*Work request*:
Report each line from the entries in which "will" can be found.

*Saved entries*:
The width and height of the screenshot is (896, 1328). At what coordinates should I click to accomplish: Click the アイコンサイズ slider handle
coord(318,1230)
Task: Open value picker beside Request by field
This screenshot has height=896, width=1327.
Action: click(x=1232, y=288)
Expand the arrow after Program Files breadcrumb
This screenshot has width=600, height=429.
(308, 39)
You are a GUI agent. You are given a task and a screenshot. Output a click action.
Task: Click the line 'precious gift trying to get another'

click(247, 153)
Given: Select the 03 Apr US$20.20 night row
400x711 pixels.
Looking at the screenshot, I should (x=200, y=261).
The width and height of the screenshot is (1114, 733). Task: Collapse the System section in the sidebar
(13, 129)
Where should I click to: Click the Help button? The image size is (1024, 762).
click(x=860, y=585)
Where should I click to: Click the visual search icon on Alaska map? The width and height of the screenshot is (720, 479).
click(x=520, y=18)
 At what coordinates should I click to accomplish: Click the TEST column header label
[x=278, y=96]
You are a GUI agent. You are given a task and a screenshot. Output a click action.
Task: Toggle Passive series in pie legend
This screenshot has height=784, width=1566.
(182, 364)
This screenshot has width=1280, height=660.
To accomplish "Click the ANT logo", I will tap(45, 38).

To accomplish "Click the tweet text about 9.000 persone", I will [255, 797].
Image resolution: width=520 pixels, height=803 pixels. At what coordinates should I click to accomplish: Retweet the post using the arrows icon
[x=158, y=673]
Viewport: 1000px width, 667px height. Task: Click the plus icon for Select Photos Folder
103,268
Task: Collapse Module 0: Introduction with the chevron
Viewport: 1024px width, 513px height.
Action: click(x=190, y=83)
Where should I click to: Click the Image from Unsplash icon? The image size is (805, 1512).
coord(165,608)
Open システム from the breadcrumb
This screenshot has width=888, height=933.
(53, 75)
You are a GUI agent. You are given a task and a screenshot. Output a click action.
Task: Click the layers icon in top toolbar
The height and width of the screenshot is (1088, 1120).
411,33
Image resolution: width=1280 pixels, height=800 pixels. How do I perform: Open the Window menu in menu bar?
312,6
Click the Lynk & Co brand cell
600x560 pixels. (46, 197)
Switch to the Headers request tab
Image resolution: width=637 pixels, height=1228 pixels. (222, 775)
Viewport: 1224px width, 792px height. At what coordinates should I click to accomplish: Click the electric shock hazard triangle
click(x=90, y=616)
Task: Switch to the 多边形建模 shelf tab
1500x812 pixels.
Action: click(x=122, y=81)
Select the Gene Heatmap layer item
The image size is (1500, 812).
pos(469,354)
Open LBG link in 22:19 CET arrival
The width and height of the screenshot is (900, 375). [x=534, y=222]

*Answer to this problem*:
To accomplish "Click the ANT logo", I will tap(45, 38).
To accomplish "Click the tweet text about 9.000 persone", I will [255, 797].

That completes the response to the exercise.